第36問:あの3人の騎手は、ホントよく勝ちますねぇ~。 [聴く『競馬クイズ』]
2017.09/12 競馬中継スタッフ 記事URL

【第36問】


 夏競馬が終わり、秋競馬がスタートしましたが、現在リーディングのトップ3は、いずれも100勝を超えている戸崎圭太騎手、クリストフ・ルメール騎手、そしてミルコ・デムーロ騎手です。夏競馬終了時点(9月3日)でこの3人に続く4位の福永祐一騎手が78勝でしたから、上位3人が完全に抜けている状態です。


 今回はこの3人に関する問題です。戸崎騎手、ルメール騎手、デムーロ騎手は、ご存知のように最初からJRA所属のジョッキーだったわけではありません。ところで、地方競馬、そしてフランス、イタリアから移籍してきたこの3人が、それぞれ初めて制したJRAの重賞レースを覚えていますか?


 それでは問題です。戸崎騎手、ルメール騎手、デムーロ騎手の3人のうち、初めて制したJRAの重賞レースがGIだったのは誰でしょう? その制したGIレースの名前もお答えください。


 けっこう知られていることですから、難しくはないと思います。しかし、「ヒントをくれ~!」という方のために、今回はヒントとしてレース実況をご用意しました。どうしても分からないという人だけお聴きください。もちろん「勝ち馬抜き実況」になっています。


 レース実況はこちらから→聴く


 ううむ、このヒントは少しサービスし過ぎてしまったかなぁ...あの馬が出てきますからねぇ。この実況を聴けばすぐに答えは出ますね。


 それでは、ここで前回・第35問の正解を発表します。


<正解>[B]ダイナアクトレス


 ダイナアクトレスのオーナーは「(有)社台レースホース」で、当時は(有)社台レースホースの馬には「ダイナ」という冠名がついていました。
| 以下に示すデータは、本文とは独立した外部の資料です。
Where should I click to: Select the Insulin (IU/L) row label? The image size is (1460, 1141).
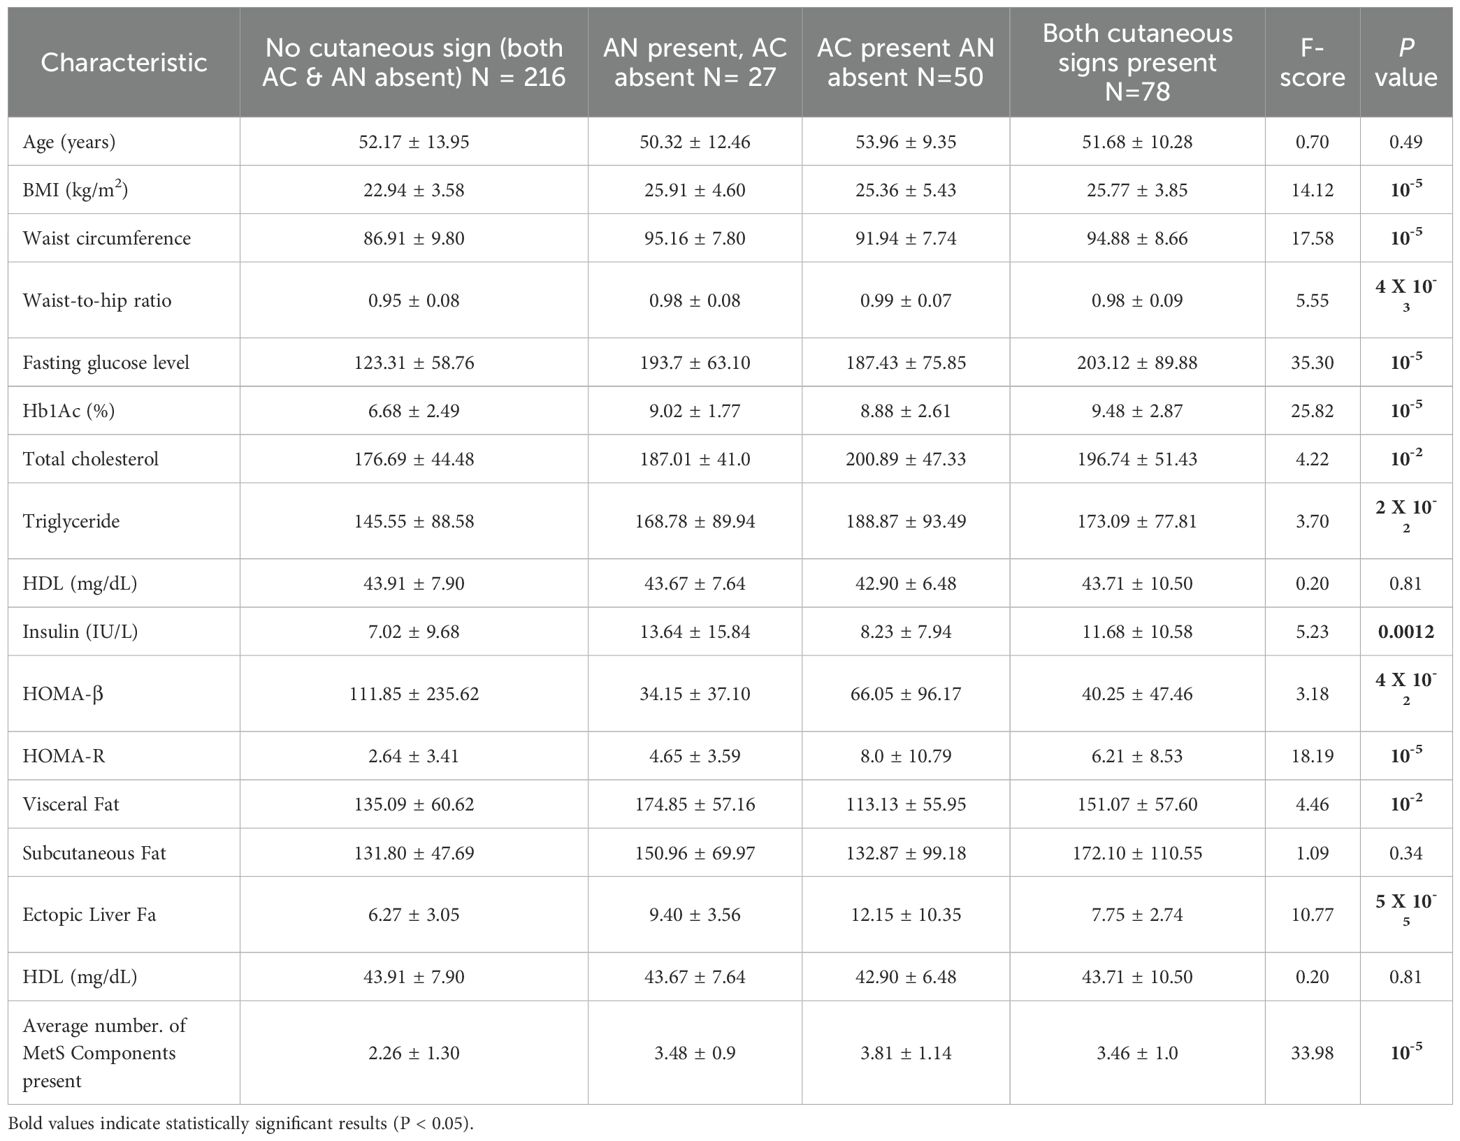[79, 632]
この頃ダイナガリバー、ダイナコスモス、ギャロップダイナなど多くの馬が活躍しましたが、ダイナアクトレスの『アクトレス』は、母親の名前のモデルスポートからの連想に加え、共同馬主の人に有名な女優さんがいたことに由来していると聞いたことがあります。(当時は「女子アナ」なんて言葉、あまり言われませんでしたね)


 ダイナアクトレスは、このレースを勝った後に毎日王冠も制し、秋の天皇賞では8着に敗れたものの、ジャパンカップでは出走した日本馬の中では最先着となる3着に入りました。1600mから1800m、2000m、そして2400mまで頑張った姿を今でも良く覚えています。


 残念ながらGI勝利には手が届かないまま引退したダイナアクトレスですが、母親となって1993年に生んだランニングヒロイン(父はサンデーサイレンス)はあのスクリーンヒーローを生み、そのスクリーンヒーローはモーリスを世に送り出し、ダイナアクトレスの血は脈々と受け継がれています。秋競馬最初の重賞、京成杯オータムハンデキャップといえば、やはりダイナアクトレスを思い出しますね。